Side note, what’s with us always APOLOGIZING for everything. I think the whole sorry not sorry thing is a great thing. Because it’s HONEST. I’m being honest here, so please accept that honesty for what it is. Because I’m not sorry for what I’m going to say.
I was thinking the other day (after an event that I’m not going to share), about how I really do not need to apologize for who I am. I am a smart, interesting person. I have varied interests, many of which, yes, do have to do with pregnancy/childbirth/parenting, but hey, that’s my life right now and thus what I read about. It wouldn’t make sense for me to be an expert on AARP and where to get awesome senior discounts. Although now that my parents are 50 (or just about to be 50), I am starting to note those things, just to pass them on to them. I won’t need that info personally for another 20 years.
So yeah. I know a LOT about babies, parenting styles, various parenting “experts”, school related topics, including Common Core State Standards, “new” math and such. I know probably even MORE about Natural Family Planning, the woman’s fertility cycle, cervical mucus (yes, mucus #sorrynotsorry), and the theology surrounding those topics. Speaking of theology, there’s another topic I love: my Catholic faith! For any of these topics, I love talking about them and if I don’t know an answer, I love learning more about them.
Anyway, my point is this. I have these interests. I know a lot about them. And I don’t need to apologize for that. Just because you might be interested in politics, or the LGBT movement, or health topics, or whatever other interest you might have, does not mean I HAVE to learn about those things, or stop learning about the things that I like.
It also means that if I’m talking with you, I might very well want to talk about these things and share them with you, especially if you don’t know anything at all about them! I LOVE to share things. I love telling people all sorts of interesting facts about ovulation or placentas or common core and why it sucks. And guess what. If you DON’T want to hear about them, you don’t have to! Just say “hey man, did you hear about this other cool thing?” If we don’t have any common interests, well, then, I guess maybe we shouldn’t talk, if you aren’t interested in hearing what I have to say, and I’m not interested in hearing what you have to say. That is OK. I might get sad about that, if I like you and all as a person. But we don’t have to all be friends with everyone and agree with everyone and like all the same things as everyone. That makes for a very boring world.

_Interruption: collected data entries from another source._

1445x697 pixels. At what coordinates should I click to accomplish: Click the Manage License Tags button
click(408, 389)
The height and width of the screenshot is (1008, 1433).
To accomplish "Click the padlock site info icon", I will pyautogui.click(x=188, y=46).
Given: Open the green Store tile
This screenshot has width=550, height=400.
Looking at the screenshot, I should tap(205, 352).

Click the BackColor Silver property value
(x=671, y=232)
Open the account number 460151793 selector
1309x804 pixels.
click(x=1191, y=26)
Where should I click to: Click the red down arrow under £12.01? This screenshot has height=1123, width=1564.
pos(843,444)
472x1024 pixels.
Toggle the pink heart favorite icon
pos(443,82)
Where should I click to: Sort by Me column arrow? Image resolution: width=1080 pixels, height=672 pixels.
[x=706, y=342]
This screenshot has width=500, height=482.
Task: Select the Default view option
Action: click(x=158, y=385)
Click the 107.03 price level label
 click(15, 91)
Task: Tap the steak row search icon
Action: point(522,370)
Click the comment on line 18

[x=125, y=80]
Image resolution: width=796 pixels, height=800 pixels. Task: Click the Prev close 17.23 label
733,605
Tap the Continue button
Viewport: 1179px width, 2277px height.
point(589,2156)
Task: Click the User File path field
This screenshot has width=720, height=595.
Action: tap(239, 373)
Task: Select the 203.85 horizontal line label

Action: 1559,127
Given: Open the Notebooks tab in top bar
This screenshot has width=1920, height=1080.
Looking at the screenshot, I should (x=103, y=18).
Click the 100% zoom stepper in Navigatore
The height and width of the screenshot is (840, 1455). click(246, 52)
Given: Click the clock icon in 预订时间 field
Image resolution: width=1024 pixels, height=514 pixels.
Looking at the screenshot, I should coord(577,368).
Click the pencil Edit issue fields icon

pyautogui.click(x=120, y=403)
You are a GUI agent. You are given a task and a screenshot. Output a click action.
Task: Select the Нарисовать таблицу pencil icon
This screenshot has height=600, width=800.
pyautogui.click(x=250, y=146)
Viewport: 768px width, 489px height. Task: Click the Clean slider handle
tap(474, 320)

So here’s what I ask. If I am talking about something, and you don’t want to hear about it, change the subject in a kind manner. Don’t mock me for my interests. Don’t belittle the things I care about. Find something that we both like and can talk about. Don’t force me to hear you talk about things that I don’t care about (aka, shoving things down my throat). Like I’ve said before, I like debate. I love hearing varied opinions on things. But if I say “No thanks, let’s talk about Once Upon a Time”, let’s just do that, ok?
Y’all can look forward to another post on a similar subject soon. Except it will be less personal, and more… philosophical?